[WHAT THE TASK ASKS]: Nothing outside the range is wanted. Repeat exactly the lines below from the one with "This screenshot has height=400, width=700." through the one with "Switch to the second top tab in launcher".

----- STUDY MATERIAL

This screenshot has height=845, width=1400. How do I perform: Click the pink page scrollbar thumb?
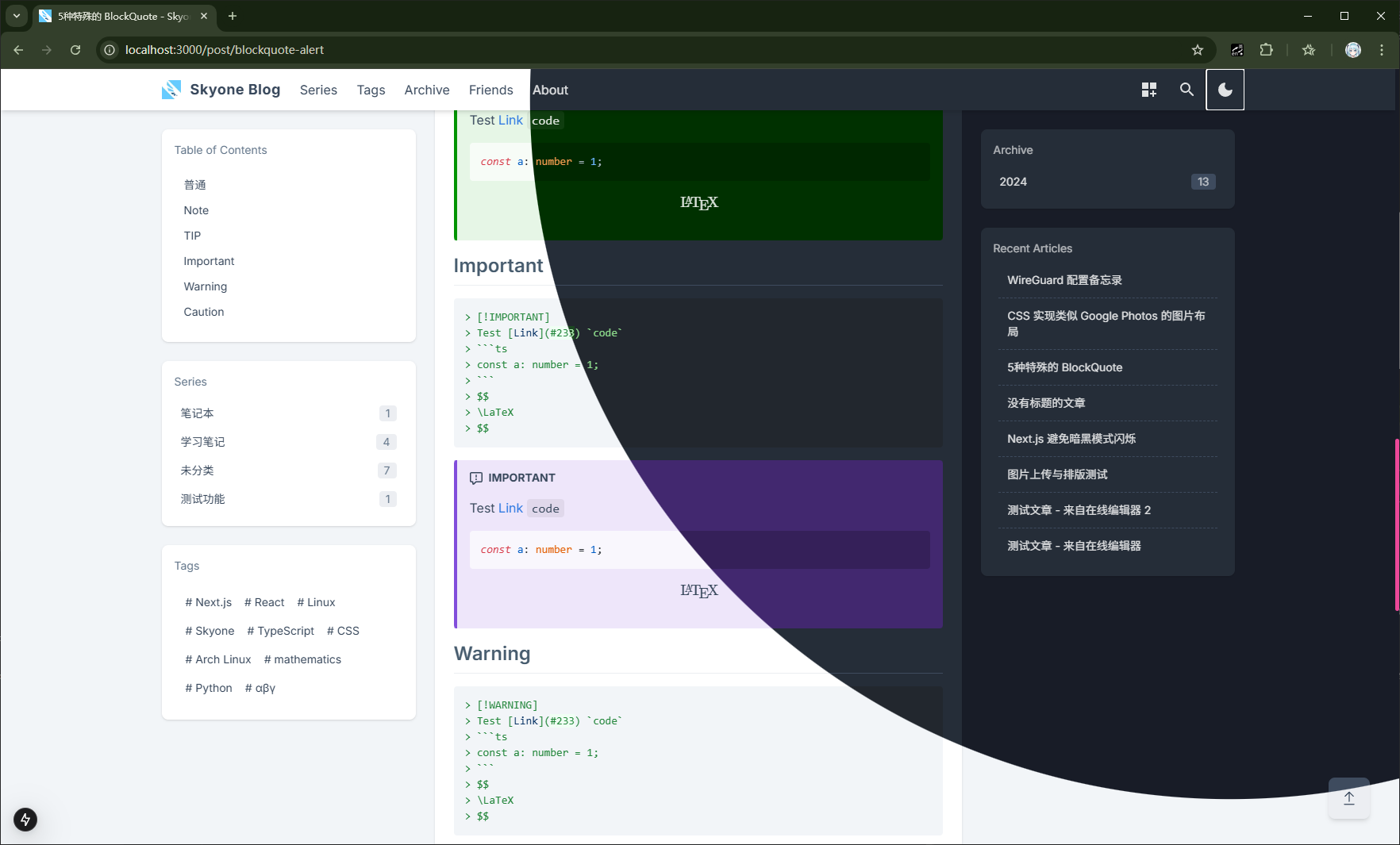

----------
----- STUDY MATERIAL

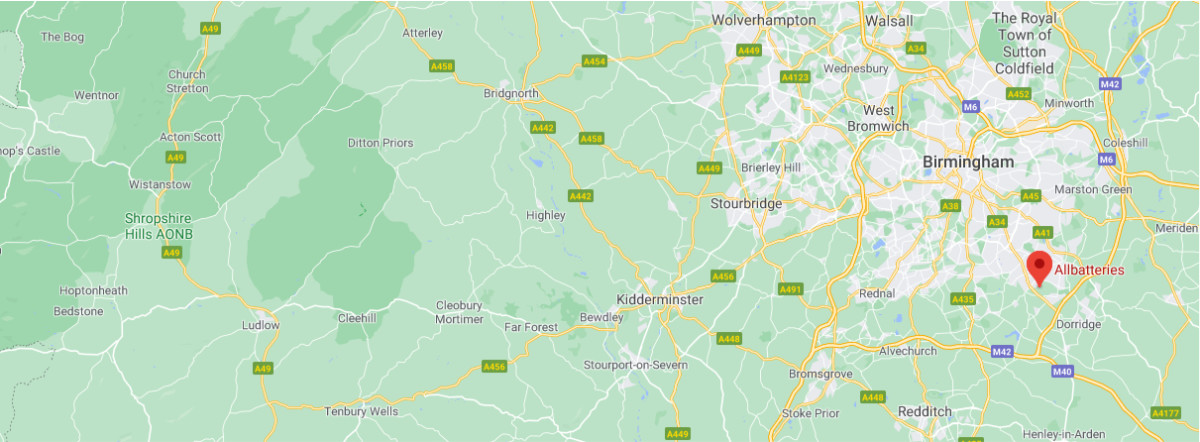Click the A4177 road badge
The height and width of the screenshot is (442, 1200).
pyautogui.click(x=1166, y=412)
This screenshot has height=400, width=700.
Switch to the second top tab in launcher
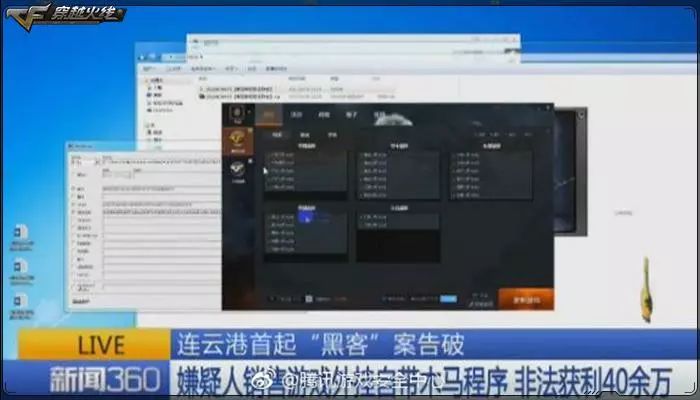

----------

[REPLY]:
This screenshot has height=400, width=700.
Switch to the second top tab in launcher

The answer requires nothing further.